Question: Microwave on full power? Also in the ingredients list you mention milk but there is no milk in the instruction on how to make. Could you add this?


----------



## boyley1984

tassos81 said:


> Question: Microwave on full power? Also in the ingredients list you mention milk but there is no milk in the instruction on how to make. Could you add this?
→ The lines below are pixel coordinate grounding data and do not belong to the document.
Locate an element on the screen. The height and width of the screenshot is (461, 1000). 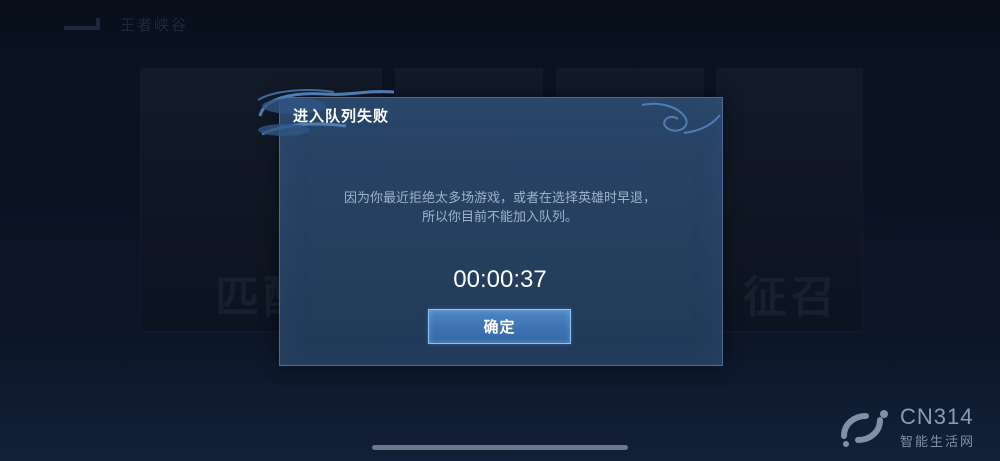
confirm-button-label: 确定 is located at coordinates (500, 327).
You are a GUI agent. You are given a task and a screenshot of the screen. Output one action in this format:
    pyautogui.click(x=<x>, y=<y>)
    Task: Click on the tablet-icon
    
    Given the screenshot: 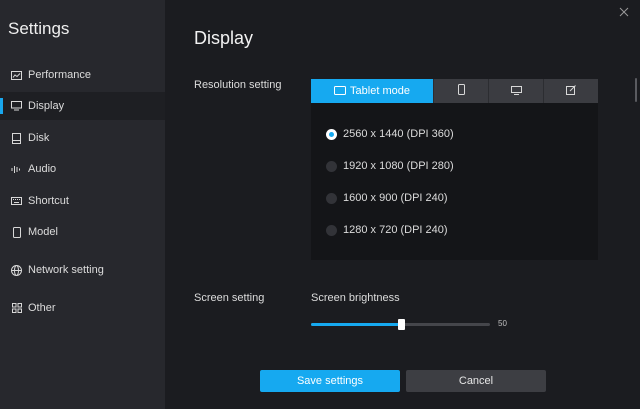 What is the action you would take?
    pyautogui.click(x=340, y=91)
    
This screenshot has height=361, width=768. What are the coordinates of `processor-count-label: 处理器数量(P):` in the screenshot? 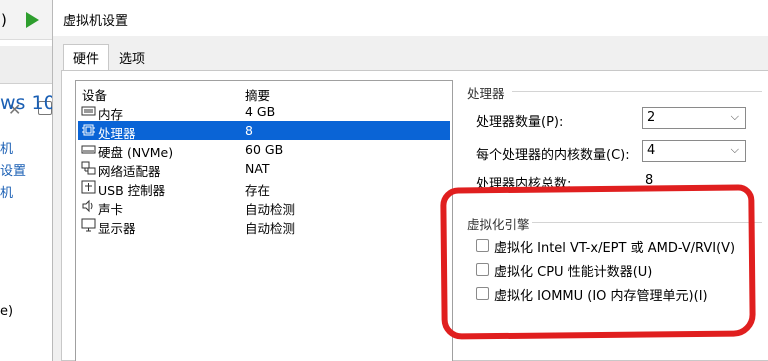 It's located at (520, 122).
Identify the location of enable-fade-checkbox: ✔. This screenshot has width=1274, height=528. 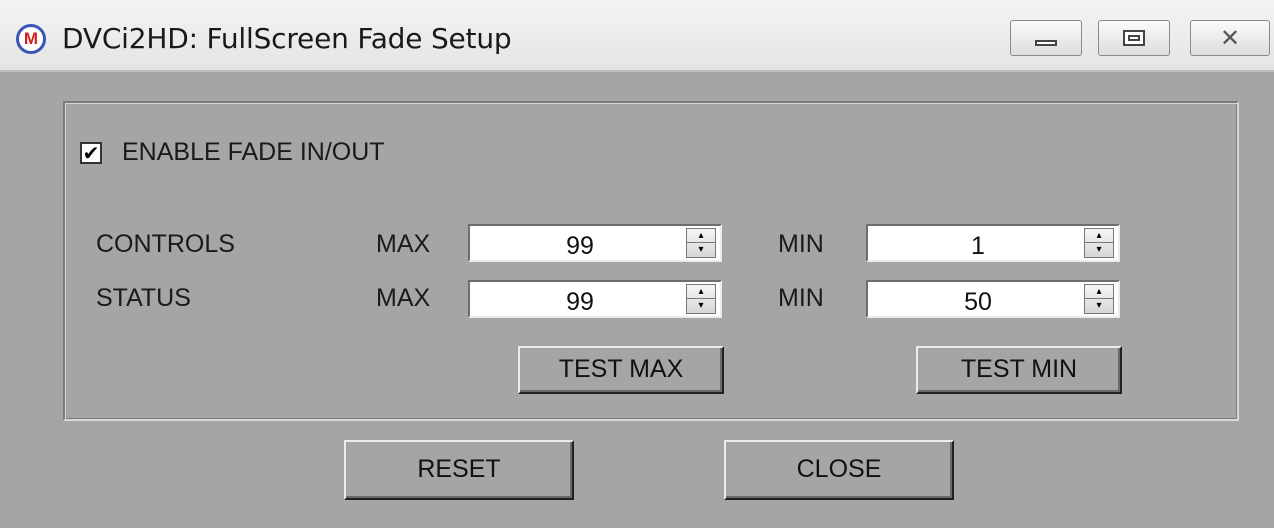
(91, 153).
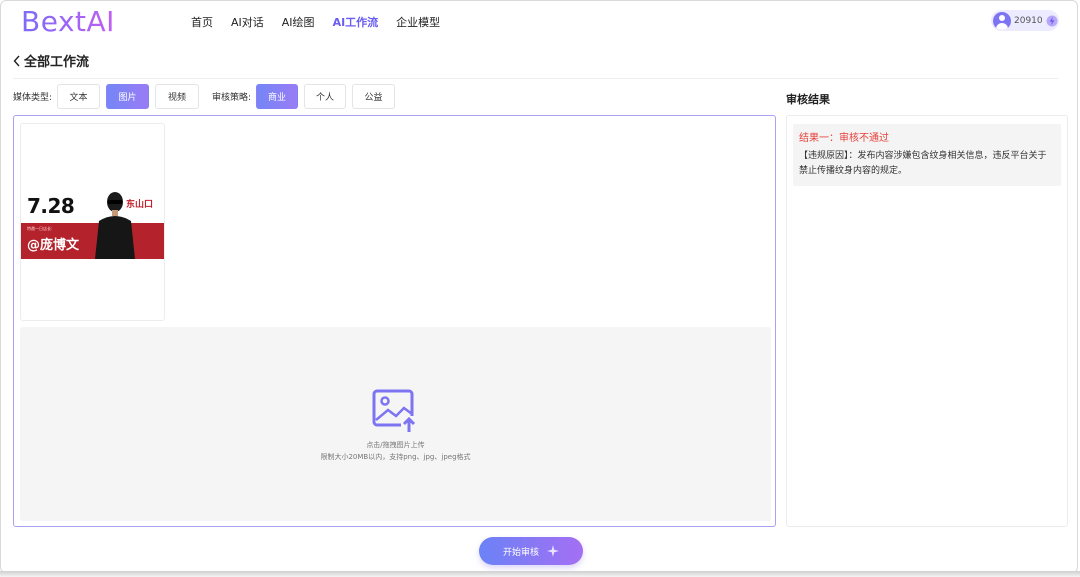 Image resolution: width=1080 pixels, height=577 pixels. Describe the element at coordinates (57, 62) in the screenshot. I see `page-title: 全部工作流` at that location.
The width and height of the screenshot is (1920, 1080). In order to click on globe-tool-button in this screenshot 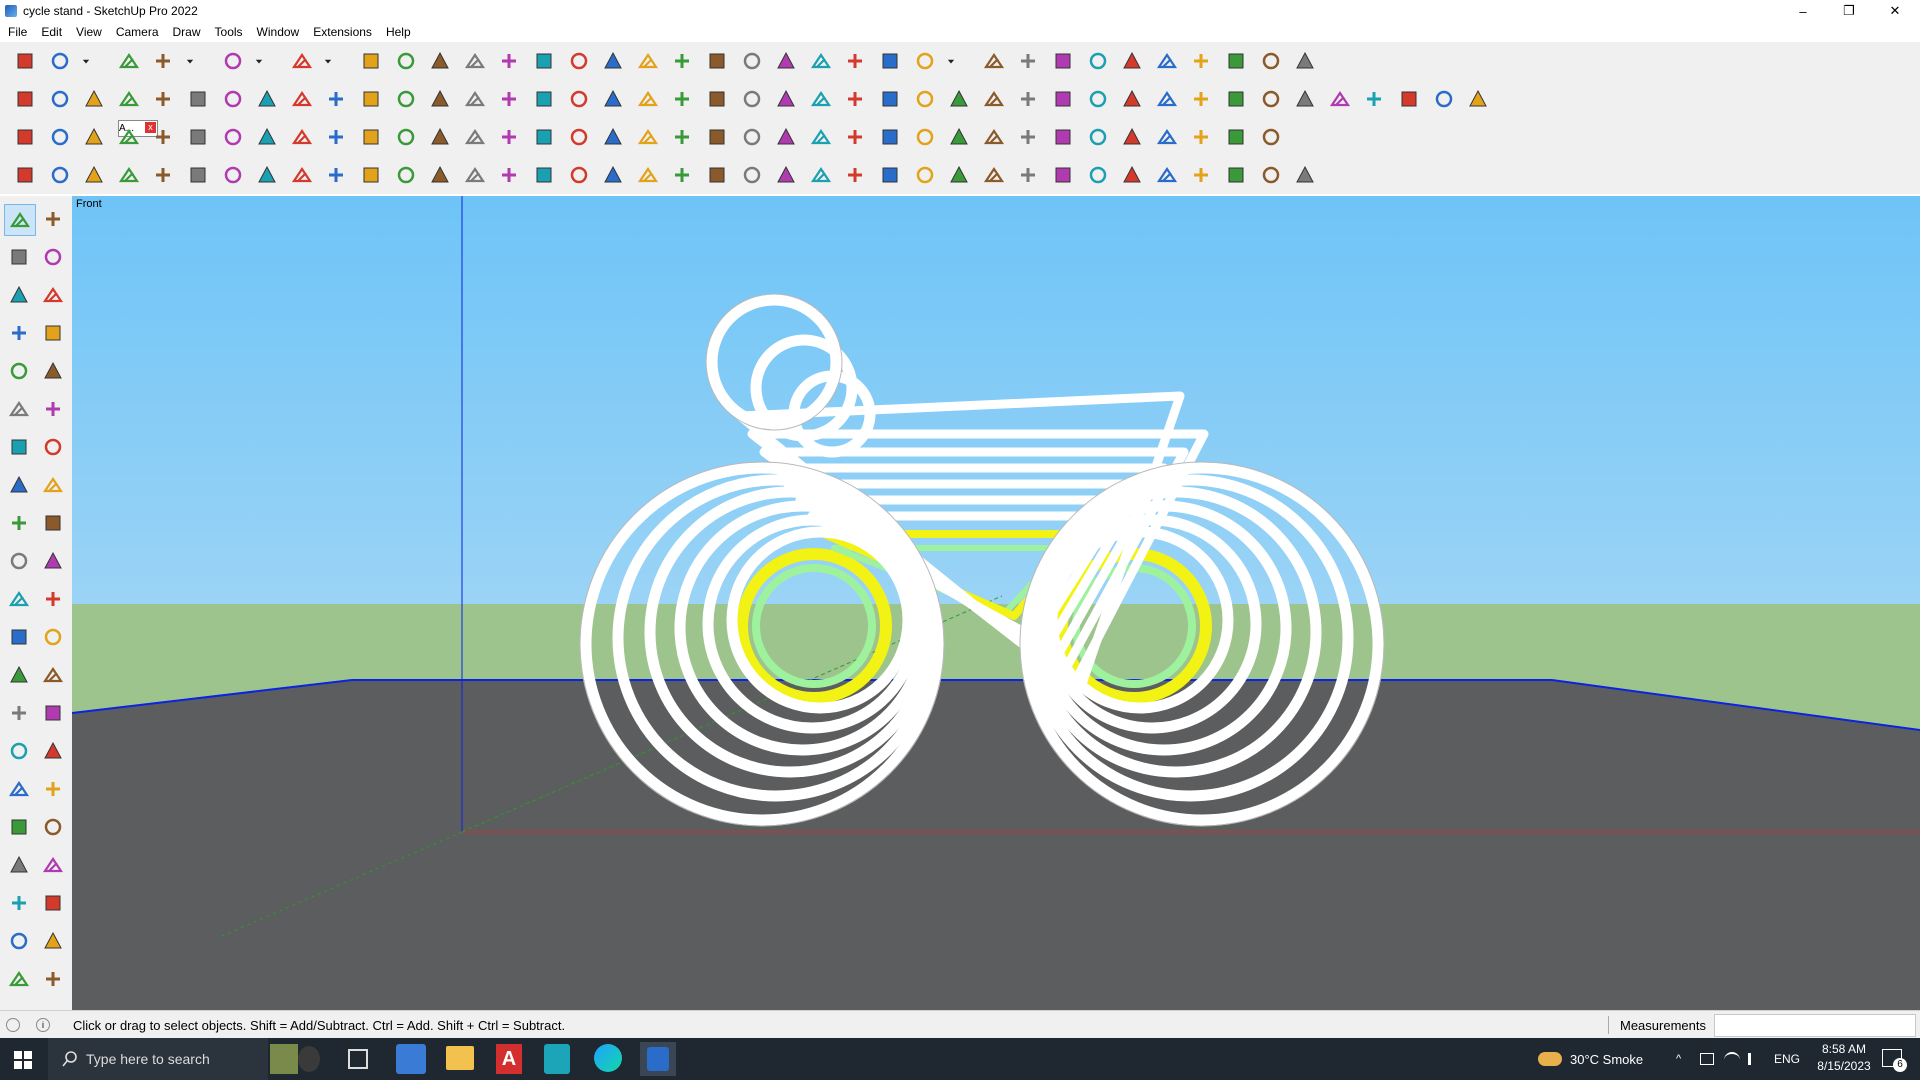, I will do `click(1167, 175)`.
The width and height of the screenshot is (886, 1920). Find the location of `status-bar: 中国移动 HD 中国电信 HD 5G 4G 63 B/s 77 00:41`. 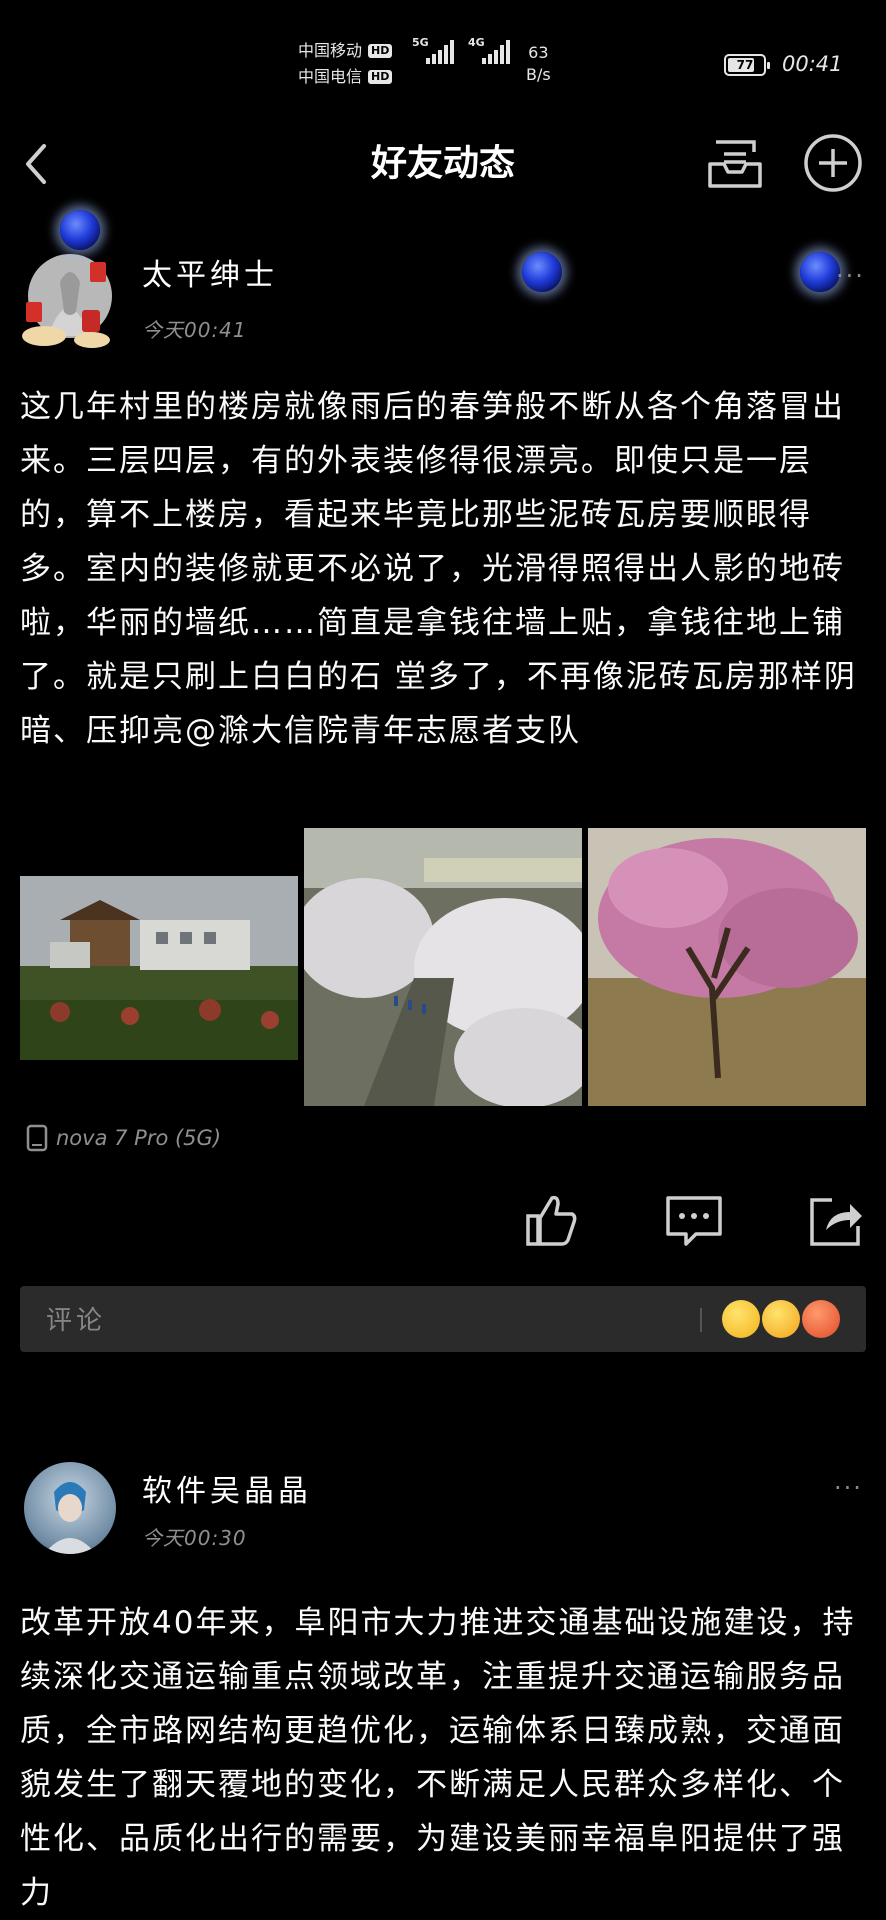

status-bar: 中国移动 HD 中国电信 HD 5G 4G 63 B/s 77 00:41 is located at coordinates (443, 60).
just put microwave on for 80secs and leave, alto i stopped it after 40secs and give a quick stir then put in for last 40secs, dont worry about the smell its just the honey melting. as for the milk i used powdered milk (1 pint) (no water) just add it in the bowl with other ingredients. at first it will be hard to mix together just keep mixing with spoon/fork and it will eventually mix in , you can add i little water but i dident have to


----------



## tassos81

thanks for that. I will give it a go!


----------



## fishfingers

Just made some of these ad there really nice. Only thing is they dont stick together that well, they cruble a little bit when dry but apart from that there great!


----------



## boyley1984

fishfingers said:


> Just made some of these ad there really nice. Only thing is they dont stick together that well, they cruble a little bit when dry but apart from that there great!


try adding a little water when mixing


----------



## krashslaughta1466867960

Think I might bite these adding cherries and almonds if poss. Nice recipie tho


----------



## fishfingers

boyley1984 said:


> try adding a little water when mixing


I added some more honey, that sorted it, really nice like flapjack almost.


----------



## Verne

Boyley .. do the bars stay solid when removed from the fridge for any length of time? In other words could you take a couple to work and not end up with a splodge by mid afternoon?

Cheers

Verne


----------



## fishfingers

I know the question wasnt addressed to me, but il answer anyway  If they are made right they should stay solid, i make them all the time.


----------



## Verne

ok cheers bud...


----------



## Ashmeister

there is chocolate in the pictures , this aint mentioned in your recipe :S


----------



## Luke911

just made some of these they are great thanks for the recipe

Luke


----------